(Records excerpted from a collection)
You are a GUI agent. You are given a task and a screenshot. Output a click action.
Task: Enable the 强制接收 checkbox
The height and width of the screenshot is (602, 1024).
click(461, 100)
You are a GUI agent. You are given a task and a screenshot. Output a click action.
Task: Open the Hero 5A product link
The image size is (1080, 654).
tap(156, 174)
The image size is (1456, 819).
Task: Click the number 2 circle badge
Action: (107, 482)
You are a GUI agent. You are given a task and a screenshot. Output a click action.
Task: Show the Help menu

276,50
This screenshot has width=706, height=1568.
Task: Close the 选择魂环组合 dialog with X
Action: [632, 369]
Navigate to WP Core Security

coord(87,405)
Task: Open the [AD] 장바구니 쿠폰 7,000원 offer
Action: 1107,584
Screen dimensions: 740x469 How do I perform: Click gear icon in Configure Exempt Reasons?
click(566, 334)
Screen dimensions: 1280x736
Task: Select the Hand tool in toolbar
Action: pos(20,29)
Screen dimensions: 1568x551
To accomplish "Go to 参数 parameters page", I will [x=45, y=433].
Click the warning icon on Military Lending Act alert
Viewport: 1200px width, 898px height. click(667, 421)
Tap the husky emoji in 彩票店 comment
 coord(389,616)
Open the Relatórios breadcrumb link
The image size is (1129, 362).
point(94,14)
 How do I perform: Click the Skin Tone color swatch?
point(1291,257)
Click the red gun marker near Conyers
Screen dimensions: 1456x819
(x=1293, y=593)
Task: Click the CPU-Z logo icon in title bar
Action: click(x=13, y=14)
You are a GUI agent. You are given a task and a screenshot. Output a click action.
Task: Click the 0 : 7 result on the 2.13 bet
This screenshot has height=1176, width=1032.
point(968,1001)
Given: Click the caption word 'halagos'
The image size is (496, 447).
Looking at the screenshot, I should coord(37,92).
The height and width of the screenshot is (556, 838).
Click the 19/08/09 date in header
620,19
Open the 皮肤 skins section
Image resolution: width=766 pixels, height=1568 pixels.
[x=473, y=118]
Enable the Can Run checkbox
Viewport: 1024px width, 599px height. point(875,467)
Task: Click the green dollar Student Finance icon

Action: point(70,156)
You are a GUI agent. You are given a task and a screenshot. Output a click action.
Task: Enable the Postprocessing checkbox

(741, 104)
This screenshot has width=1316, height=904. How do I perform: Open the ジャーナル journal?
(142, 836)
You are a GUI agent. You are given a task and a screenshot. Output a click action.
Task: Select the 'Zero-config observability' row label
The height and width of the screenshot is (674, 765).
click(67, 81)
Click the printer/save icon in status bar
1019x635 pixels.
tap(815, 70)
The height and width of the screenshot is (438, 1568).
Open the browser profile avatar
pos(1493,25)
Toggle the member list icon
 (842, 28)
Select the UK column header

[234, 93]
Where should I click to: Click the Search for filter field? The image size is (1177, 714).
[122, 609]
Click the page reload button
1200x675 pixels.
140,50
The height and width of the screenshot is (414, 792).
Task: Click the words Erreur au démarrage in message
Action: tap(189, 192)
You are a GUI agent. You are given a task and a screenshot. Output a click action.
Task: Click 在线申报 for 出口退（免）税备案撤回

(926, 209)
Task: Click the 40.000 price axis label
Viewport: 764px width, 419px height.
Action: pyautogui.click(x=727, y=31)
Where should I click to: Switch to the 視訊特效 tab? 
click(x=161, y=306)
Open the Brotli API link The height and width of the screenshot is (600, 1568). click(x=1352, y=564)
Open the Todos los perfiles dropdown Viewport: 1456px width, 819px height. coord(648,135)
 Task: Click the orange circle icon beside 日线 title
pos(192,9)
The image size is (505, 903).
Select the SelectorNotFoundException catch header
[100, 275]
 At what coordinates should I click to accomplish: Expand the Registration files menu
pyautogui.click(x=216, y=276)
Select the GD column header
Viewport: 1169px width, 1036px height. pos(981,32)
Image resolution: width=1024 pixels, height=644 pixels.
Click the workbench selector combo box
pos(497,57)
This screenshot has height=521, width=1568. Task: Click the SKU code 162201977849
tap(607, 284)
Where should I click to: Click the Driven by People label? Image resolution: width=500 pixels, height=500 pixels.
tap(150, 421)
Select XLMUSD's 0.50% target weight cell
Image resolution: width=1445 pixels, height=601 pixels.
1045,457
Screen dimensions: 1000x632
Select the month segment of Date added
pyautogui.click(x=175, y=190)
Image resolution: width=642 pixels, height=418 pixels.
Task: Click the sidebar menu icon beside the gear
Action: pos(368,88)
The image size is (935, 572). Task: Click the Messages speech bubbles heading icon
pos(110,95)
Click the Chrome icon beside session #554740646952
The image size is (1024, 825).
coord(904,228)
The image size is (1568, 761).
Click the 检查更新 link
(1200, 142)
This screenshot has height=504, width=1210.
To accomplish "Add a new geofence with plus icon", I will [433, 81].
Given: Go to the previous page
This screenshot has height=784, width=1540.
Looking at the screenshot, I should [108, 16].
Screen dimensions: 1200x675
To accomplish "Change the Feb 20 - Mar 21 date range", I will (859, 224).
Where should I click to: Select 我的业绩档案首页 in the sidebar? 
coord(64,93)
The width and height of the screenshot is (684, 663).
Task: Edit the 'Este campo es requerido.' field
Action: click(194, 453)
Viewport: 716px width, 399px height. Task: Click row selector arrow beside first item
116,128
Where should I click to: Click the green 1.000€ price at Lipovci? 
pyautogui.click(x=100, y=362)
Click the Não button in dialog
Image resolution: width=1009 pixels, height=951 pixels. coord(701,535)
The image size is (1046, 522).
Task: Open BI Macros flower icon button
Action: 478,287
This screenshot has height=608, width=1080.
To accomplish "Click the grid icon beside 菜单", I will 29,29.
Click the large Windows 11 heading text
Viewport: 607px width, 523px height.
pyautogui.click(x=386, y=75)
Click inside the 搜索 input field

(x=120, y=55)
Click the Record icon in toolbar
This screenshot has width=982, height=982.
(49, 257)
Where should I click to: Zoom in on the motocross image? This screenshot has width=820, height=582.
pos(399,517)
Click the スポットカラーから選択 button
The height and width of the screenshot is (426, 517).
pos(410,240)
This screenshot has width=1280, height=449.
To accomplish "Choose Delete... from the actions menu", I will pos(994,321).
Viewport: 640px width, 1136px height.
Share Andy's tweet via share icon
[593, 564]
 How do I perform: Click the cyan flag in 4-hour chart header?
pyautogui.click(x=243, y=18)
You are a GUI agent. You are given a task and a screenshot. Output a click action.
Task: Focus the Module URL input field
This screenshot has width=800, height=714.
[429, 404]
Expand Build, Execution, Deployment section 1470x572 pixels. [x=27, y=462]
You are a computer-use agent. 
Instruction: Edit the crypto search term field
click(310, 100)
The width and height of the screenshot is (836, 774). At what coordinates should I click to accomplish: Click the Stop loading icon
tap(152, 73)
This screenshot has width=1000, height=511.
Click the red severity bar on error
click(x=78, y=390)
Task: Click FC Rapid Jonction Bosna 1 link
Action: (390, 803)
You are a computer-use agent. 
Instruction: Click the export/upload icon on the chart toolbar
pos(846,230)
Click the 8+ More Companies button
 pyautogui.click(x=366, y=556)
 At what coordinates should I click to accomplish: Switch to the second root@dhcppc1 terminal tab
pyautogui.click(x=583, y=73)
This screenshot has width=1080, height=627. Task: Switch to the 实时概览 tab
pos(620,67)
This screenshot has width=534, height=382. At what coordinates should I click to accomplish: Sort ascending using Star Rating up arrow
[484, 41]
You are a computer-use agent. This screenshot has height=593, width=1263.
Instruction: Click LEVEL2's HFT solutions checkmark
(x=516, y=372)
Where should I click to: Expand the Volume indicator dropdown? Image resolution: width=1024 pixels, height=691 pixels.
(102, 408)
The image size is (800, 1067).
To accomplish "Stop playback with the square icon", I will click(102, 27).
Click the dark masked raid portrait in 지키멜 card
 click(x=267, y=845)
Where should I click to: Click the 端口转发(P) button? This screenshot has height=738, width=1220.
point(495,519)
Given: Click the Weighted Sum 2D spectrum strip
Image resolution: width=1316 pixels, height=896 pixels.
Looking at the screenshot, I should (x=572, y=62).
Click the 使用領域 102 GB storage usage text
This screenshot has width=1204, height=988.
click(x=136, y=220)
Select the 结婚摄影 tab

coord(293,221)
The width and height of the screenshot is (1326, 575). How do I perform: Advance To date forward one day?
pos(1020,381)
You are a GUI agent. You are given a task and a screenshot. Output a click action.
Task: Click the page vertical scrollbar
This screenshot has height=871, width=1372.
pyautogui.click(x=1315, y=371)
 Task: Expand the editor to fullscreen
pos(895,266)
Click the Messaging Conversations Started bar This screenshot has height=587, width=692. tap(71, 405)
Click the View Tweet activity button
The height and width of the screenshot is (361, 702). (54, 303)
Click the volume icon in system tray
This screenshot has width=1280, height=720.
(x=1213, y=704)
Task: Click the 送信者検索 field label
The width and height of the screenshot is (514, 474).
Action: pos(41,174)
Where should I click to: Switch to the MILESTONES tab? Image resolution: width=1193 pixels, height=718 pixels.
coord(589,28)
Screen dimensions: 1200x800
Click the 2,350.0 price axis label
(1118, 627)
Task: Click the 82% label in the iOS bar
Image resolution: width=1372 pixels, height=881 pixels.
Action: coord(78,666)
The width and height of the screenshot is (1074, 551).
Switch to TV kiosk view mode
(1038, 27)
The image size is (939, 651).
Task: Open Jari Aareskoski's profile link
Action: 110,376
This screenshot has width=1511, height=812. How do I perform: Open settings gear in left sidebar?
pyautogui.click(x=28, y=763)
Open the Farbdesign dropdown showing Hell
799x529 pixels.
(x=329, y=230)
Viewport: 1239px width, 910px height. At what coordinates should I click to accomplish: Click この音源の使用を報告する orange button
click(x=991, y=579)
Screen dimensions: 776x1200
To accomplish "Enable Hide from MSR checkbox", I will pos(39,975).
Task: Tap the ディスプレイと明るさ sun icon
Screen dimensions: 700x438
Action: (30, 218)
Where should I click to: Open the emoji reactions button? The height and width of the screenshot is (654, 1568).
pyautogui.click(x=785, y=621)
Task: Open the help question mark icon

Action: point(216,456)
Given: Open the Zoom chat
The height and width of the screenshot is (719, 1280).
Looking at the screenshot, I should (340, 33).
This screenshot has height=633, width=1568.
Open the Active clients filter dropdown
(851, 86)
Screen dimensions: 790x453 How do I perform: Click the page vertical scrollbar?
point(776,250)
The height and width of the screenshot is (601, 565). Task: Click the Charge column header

> **TASK DIRECTIONS**
From the records above, transcribe exactly the run of lines that opens with the line holding "The width and height of the screenshot is (1326, 575)." and closes with the line holding "Screen dimensions: 1200x800", both included.

> **SOLUTION**
The width and height of the screenshot is (1326, 575). How do I perform: Advance To date forward one day?
pos(1020,381)
You are a GUI agent. You are given a task and a screenshot. Output a click action.
Task: Click the page vertical scrollbar
This screenshot has height=871, width=1372.
pyautogui.click(x=1315, y=371)
 Task: Expand the editor to fullscreen
pos(895,266)
Click the Messaging Conversations Started bar This screenshot has height=587, width=692. tap(71, 405)
Click the View Tweet activity button
The height and width of the screenshot is (361, 702). (54, 303)
Click the volume icon in system tray
This screenshot has width=1280, height=720.
(x=1213, y=704)
Task: Click the 送信者検索 field label
The width and height of the screenshot is (514, 474).
Action: pos(41,174)
Where should I click to: Switch to the MILESTONES tab? Image resolution: width=1193 pixels, height=718 pixels.
coord(589,28)
Screen dimensions: 1200x800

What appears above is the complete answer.